[[ Excerpt, beginning ]]

Now, we have two p-values: p(R) and p(NR), which give us the likelihood that it is going to rain or not going to rain respectively. The one is very low and the other one is very high. Well, if you take the one that gives the highest value, then you can make a prediction about the day.
But there is more. How confident can you be about your prediction? As I mentioned earlier, the more normal the event and the stranger the opposite event is, the more confident you are about your prediction. Here, we can use the second largest p-value to define our confidence. The smaller the second p-value, the more confident we are about our first p-value. Of course, we don’t just use this because we said so. The p-value function satisfies the following property:
which says that the probability of the p-value of the true assumption to be less than or equal any number ε (between 0 and 1), is less than or equal ε.

[[ Excerpt, end ]]
[[ Source data, beginning ]]

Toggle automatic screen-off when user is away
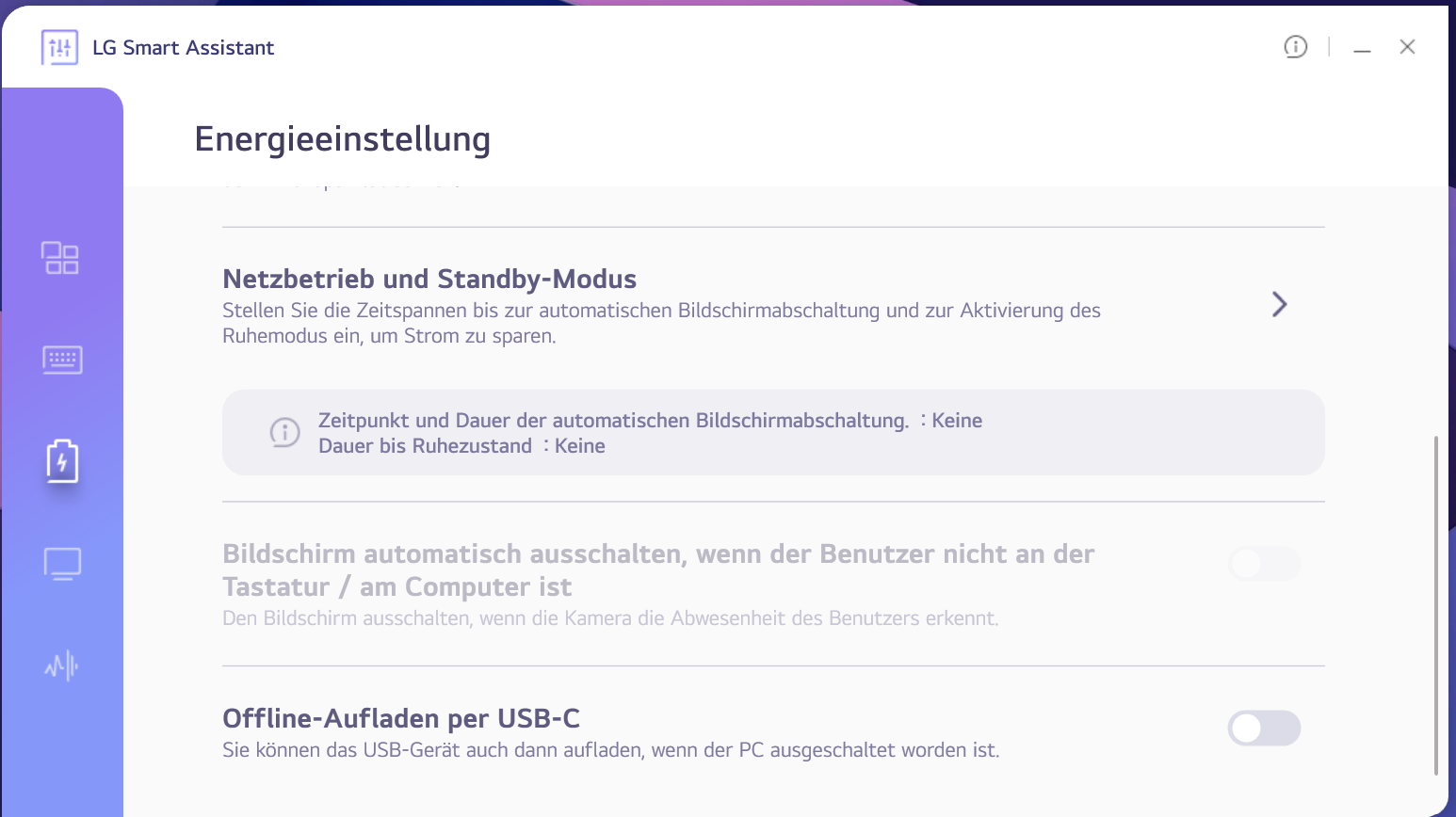This screenshot has width=1456, height=817. [1264, 564]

[[ Source data, end ]]

### [Tasks to carry out]
1. Quote each sentence in the rain-prediction excerpt that begins with a single word followed by a comma.
2. Copy the rain-prediction excerpt between "Now, we have" and "about the day.", inclusive, and swap "rain" for "snow" throughout.

### [Solutions by task]
1.
- Now, we have two p-values: p(R) and p(NR), which give us the likelihood that it is going to rain or not going to rain respectively.
- Well, if you take the one that gives the highest value, then you can make a prediction about the day.
- Here, we can use the second largest p-value to define our confidence.

2.
Now, we have two p-values: p(R) and p(NR), which give us the likelihood that it is going to snow or not going to snow respectively. The one is very low and the other one is very high. Well, if you take the one that gives the highest value, then you can make a prediction about the day.